But later that year, a Canadian named Jake Eberts — who ran the American-owned Goldcrest Films — was in England producing a small film that no major studio wanted to touch either — ‘Chariots of Fire.’ He met with Attenborough and asked to see the Gandhi script. Flipping through it and only reading certain parts, he immediately told Attenborough that Goldcrest would give him whatever funding he needed.

By the time Attenborough arrived in Los Angeles to sign the contract, Eberts already had a shooting schedule and crew waiting. All that was left to do was cast the lead.

Alec Guinness (now a household name due to ‘Star Wars’) was still offered the part, but said he was “too old and too fat” to play Gandhi. Albert Finney, Peter Finch, and Anthony Hopkins all passed on it as well. British actor John Hurt was everyone’s favorite for the part; he was thin enough and had a darker complexion than most. But a lifetime of playing rugby had given him these massive thighs … it just wouldn’t work.

Attenborough’s son had seen someone in a local play who he thought would work. His name was Krishna Pandit Bhanji, and he was half Indian. Although he had never worked in film before, his audition jumped out at everyone present. He was hired on the spot, but first he had one request. Could he appear under his stage name — Ben Kingsley.

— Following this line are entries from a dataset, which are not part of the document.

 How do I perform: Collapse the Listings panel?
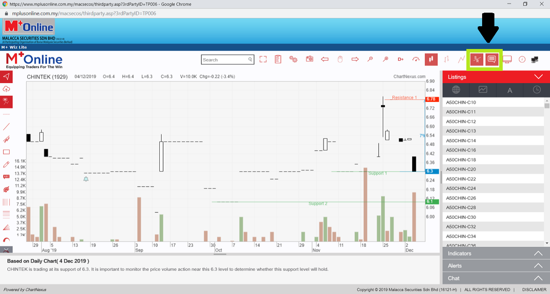click(538, 77)
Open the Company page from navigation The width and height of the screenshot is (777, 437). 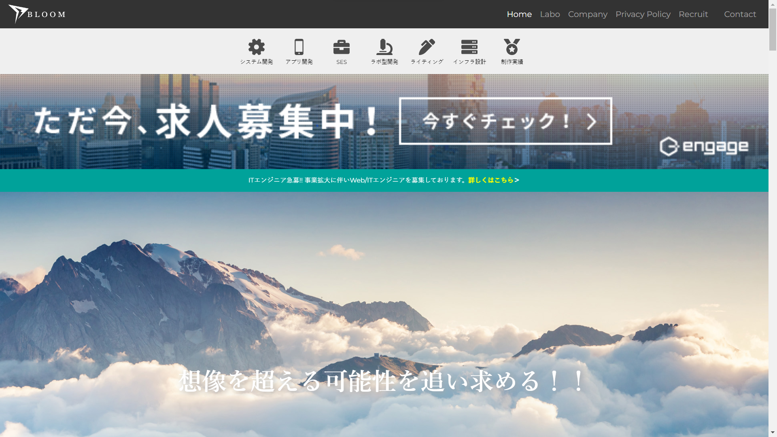tap(587, 14)
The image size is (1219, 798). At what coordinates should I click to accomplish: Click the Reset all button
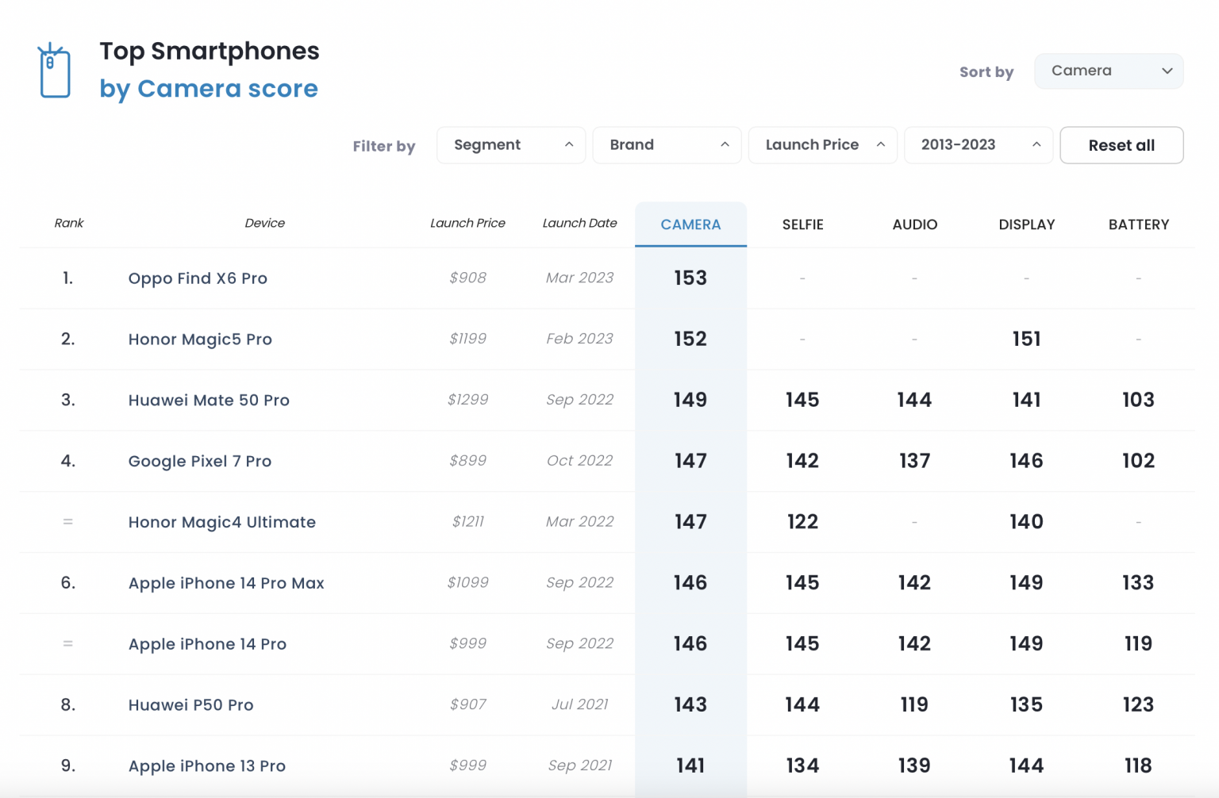pyautogui.click(x=1121, y=145)
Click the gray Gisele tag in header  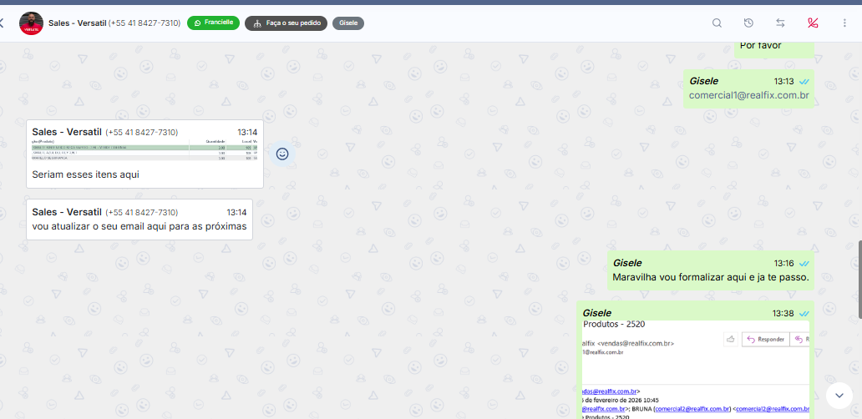coord(348,23)
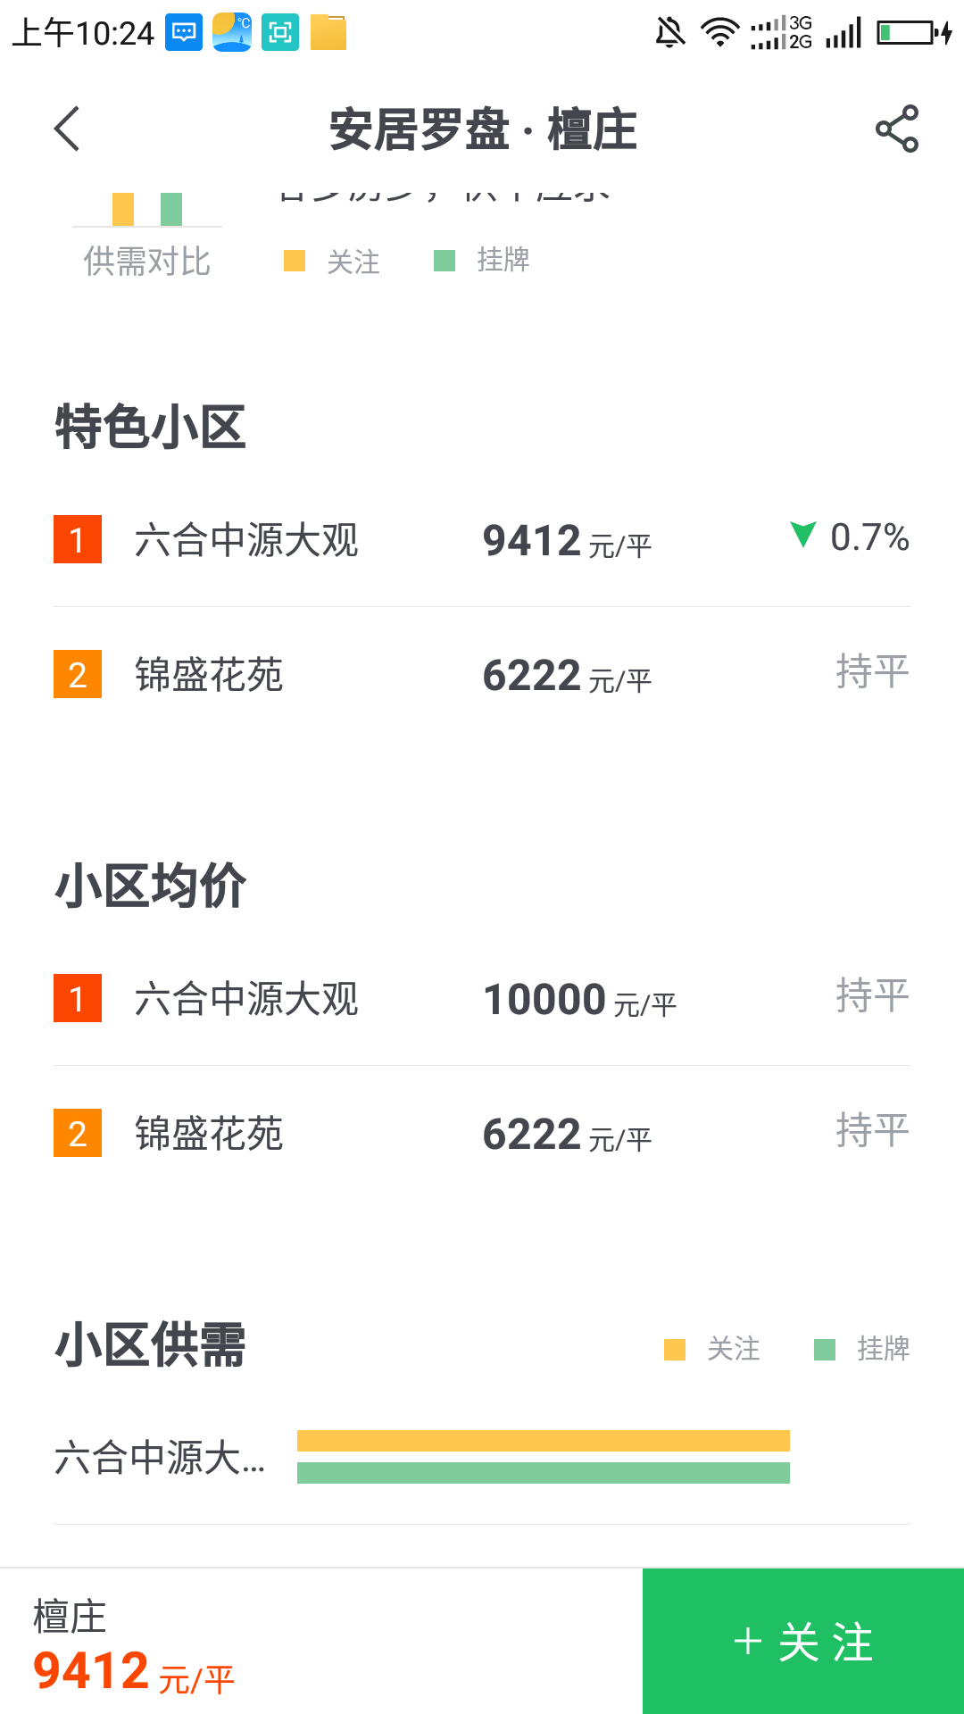964x1714 pixels.
Task: Tap the yellow 关注 supply-demand bar
Action: tap(543, 1441)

After a private screening for Prince Charles and Princess Diana, ‘Gandhi’ premiered in New Delhi in November of 1982. It opened across North America in early 1983, and then the rest of the world. It was nominated for eleven Academy Awards (winning eight), and was one of the highest grossing films ever made.

Attenborough dedicated the film to Motilal Kothari, Jawaharlal Nehru, and Lord Lois Mountbatten. It had only taken him 20 years to make.